PART and PARTCOUNT

Vasanth · Post by **Vasanth** » Tue Nov 27, 2007 3:04 am

Can anyone explain how PART and PARTCOUNT in Row Generator stage actually working at node level (4, 8 etc.)?

Also, please do explain What is PART and PARTCOUNT?

Thanks in advance,
Vasanth

devidotcom · Post by **devidotcom** » Tue Nov 27, 2007 4:29 am

I gues PART would be in which partition the data is in and PARTCOUNT is the number of partition on which the job is running..

ray.wurlod · Post by **ray.wurlod** » Tue Nov 27, 2007 5:46 am

By default the Row Generator stage operates in sequential mode. You would have to set it to execute in parallel mode for these values to make any sense. PART is the number of the partition on which a particular process is executing (starting from zero), while PARTCOUNT is the number of partitions presently being used - governed by the choice of configuration file through APT_CONFIG_FILE environment variable.

Therefore, if you had four nodes, PART would be 0, 1, 2 or 3 and PARTCOUNT would be 4.

If you had eight nodes, PART would be 0, 1, 2, 3, 4, 5, 6 or 7 and PARTCOUNT would be 8.

Vasanth · Post by **Vasanth** » Wed Nov 28, 2007 12:17 am

Rey,

May i know how node works?

Are nodes being used only to carry data or it performs any actual calculation (say addition for example)?

Suppose, i have a sequence row generator stage with initial value = 0 and increment = 15 and run the job in 2-node config. How the first node takes value 0 and second node generates 15. Where the actual increment processing happens?
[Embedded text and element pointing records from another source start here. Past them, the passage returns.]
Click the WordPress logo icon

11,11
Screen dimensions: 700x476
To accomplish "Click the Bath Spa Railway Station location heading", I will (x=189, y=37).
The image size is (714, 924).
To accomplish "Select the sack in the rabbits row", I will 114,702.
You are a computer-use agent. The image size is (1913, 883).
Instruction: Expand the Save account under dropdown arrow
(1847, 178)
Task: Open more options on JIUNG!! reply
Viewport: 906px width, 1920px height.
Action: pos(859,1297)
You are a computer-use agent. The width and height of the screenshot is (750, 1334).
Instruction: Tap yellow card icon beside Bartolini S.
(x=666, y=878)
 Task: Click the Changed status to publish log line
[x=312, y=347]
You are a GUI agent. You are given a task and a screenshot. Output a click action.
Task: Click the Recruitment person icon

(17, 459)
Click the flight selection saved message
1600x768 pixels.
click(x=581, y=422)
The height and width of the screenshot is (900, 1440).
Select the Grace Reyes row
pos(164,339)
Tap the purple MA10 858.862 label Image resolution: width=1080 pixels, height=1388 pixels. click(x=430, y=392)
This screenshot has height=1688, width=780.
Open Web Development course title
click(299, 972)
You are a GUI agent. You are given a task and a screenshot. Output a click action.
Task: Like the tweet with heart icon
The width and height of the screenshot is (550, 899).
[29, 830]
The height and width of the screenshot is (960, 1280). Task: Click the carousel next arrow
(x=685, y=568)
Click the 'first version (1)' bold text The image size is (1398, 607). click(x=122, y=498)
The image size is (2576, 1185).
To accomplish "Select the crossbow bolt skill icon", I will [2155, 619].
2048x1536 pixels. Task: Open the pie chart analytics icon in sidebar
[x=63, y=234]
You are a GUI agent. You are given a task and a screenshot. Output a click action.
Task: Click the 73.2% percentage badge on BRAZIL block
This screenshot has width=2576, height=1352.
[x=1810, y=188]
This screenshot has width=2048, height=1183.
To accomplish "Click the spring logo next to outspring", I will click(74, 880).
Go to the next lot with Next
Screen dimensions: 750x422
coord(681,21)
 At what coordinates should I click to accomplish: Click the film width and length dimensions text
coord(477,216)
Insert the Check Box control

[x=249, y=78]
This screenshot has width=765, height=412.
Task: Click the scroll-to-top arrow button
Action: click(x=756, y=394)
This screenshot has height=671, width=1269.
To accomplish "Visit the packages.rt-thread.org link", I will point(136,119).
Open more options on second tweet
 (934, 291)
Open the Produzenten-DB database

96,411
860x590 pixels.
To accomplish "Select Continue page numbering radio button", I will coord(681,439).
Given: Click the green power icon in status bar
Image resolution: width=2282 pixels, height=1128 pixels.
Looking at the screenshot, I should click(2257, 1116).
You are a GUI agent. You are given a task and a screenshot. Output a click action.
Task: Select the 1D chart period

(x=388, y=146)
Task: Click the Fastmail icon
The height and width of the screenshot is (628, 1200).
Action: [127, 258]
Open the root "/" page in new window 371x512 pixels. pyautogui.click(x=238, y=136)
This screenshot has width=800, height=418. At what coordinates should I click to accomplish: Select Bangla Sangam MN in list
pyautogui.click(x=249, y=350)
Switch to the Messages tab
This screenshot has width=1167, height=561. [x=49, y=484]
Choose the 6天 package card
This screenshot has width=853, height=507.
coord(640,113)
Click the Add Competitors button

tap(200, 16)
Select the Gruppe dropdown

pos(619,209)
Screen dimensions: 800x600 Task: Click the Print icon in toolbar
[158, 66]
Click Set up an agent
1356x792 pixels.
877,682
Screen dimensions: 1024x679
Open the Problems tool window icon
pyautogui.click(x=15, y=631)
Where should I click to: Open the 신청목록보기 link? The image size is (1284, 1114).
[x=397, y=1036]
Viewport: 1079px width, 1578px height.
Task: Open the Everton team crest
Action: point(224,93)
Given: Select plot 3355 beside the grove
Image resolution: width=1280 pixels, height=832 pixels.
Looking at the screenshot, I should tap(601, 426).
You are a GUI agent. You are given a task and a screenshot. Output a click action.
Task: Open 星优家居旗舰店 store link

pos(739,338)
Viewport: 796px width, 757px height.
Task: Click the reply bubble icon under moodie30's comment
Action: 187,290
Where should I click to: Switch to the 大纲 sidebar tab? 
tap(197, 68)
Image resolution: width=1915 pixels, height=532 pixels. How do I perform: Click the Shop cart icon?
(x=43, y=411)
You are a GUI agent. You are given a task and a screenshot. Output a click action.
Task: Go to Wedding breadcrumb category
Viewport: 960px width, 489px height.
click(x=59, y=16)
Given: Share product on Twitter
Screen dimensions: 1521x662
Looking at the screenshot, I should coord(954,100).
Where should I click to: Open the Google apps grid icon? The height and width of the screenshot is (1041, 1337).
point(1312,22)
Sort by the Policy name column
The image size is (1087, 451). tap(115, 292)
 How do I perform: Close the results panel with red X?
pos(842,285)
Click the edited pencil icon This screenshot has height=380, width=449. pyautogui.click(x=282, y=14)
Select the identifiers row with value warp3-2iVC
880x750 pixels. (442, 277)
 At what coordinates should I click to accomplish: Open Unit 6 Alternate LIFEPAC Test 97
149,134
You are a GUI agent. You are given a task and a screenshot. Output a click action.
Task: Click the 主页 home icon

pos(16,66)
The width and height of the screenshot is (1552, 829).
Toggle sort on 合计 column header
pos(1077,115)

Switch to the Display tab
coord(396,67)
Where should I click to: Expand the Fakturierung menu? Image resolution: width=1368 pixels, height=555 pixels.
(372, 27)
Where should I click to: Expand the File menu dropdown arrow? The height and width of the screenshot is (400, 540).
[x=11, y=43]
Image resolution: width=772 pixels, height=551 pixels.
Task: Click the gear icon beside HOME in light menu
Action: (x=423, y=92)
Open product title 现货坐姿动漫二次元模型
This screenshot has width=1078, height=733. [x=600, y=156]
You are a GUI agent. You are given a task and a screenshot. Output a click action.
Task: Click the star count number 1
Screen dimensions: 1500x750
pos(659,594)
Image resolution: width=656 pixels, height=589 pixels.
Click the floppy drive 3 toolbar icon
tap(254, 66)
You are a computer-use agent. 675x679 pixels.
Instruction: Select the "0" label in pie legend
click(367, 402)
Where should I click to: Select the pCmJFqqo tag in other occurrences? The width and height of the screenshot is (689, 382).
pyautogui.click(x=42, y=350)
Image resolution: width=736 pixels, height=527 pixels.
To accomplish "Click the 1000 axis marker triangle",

If the node being used to carry data then how parallelism acheived here?

Thanks in advance,
Vasanth

ray.wurlod · Post by **ray.wurlod** » Wed Nov 28, 2007 3:51 am

If you hard code the initial value as 0 and the increment as 15 then each of your processing nodes (mentioned in the configuration files) will have the same sequence generated, namely 0,15,30,45,...

This is probably not what you want. If you set the initial value to PART and the increment to PARTCOUNT and you have four nodes, then you will get the following sequences generated in parallel execution mode:
node #0: 0,4,8,12,...
node #1: 1,5,9,13,...
node #2: 2,6,10,14,...
node #3: 3,7,11,15,...